本文:
★ ★ ★

■佐藤さとる「だれも知らない小さな国」講談社文庫2010年刊(改定版)
何年前からだろう、10年、いや20年、いやいやそれ以上たつんじゃないかしら。この「だれも知らない小さな国」を読みたいと思いはじめて。
「だれも知らない小さな国」はこれまでも買って手許にあるはずだけど、旧版はいまからかんがえると活字が小さくて、読む気にならない。
出版社は文字を大きくするたびに改版し、価格をあげてゆく↑ そうやって価格にみあった本の“価値”を維持しようと躍起なのだろう。
というわけで、ドリトル先生シリーズを読みすすめながら、講談社の3種類の「だれも知らない小さな国」を買いなおした(^^;;)
単行本(オリジナル)

★ ★ ★

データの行
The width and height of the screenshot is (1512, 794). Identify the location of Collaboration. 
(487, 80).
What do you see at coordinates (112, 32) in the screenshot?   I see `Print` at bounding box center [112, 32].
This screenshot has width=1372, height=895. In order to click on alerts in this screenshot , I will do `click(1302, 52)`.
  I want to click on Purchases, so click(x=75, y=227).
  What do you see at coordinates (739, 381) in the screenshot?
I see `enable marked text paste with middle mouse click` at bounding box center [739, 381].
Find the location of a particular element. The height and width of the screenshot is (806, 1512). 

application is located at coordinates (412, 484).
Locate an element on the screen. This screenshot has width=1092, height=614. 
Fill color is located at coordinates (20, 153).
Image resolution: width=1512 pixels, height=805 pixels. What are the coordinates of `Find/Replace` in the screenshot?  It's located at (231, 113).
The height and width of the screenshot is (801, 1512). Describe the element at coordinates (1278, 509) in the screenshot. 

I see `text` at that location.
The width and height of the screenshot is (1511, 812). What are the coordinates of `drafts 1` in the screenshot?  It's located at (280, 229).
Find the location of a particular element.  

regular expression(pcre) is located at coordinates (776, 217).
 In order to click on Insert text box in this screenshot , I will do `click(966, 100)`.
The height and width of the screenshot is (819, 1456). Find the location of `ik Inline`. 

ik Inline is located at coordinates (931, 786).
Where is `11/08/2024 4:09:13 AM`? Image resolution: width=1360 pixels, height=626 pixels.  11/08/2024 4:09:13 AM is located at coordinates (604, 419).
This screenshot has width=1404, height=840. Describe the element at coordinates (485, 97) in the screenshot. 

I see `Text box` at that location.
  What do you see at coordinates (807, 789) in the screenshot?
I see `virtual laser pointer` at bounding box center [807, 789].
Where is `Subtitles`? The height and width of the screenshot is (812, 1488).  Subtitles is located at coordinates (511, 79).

★ ★ ★

記述問題 1: 『だれも知らない小さな国』の読書記事を、「何年前からだろう、10年、い」という語句を含む箇所から一字一句違えずに書き写し、「維持しようと躍起なのだろう。」まで書いたところで止めてもらえますか。
記述問題 2: 『だれも知らない小さな国』の読書記事は途中で終わっています。その続きを書き足してもらえますか。

記述解答 1:
何年前からだろう、10年、いや20年、いやいやそれ以上たつんじゃないかしら。この「だれも知らない小さな国」を読みたいと思いはじめて。
「だれも知らない小さな国」はこれまでも買って手許にあるはずだけど、旧版はいまからかんがえると活字が小さくて、読む気にならない。
出版社は文字を大きくするたびに改版し、価格をあげてゆく↑ そうやって価格にみあった本の“価値”を維持しようと躍起なのだろう。

記述解答 2:
講談社青い鳥文庫
講談社文庫
日本のものをどれからどう読んでゆくか、暇人のわたくしめは頭を悩ませていた。
何がいいって、挿絵なのですね、挿絵(^o^)
村上勉さんの挿絵=イラストが、ため息が出るほどすばらしい。
長いあいだの懸案となっていた本を思い出せてくれたのは、いうまでもなくドリトル先生シリーズ。
児童文学といえば、その長いあいだ、ずーっとこの本「だれも知らない小さな国」だったので、思いいれはかなり深い。
《こぼしさまの話が伝わる小山は、ぼくのたいせつにしている、ひみつの場所だった。ある夏の日、ぼくはとうとう見た――小川を流れていく赤い運動ぐつの中で、小指ほどしかない小さな人たちが、ぼくに向かって、かわいい手をふっているのを!
日本ではじめての本格的ファンタジーの傑作。》BOOKデータベースより
ああ、昔むかし読んだよ・・・という読者が多いでしょうねえ。
佐藤さとるさんは、このデビュー作で、毎日出版文化賞、国際アンデルセン賞国内賞をW受賞している。
本書は1959(昭和34)年、タイプ印刷によるおよそ100部限定の私家版として世に現れた。
講談社の青い鳥文庫にはいったのは1980年。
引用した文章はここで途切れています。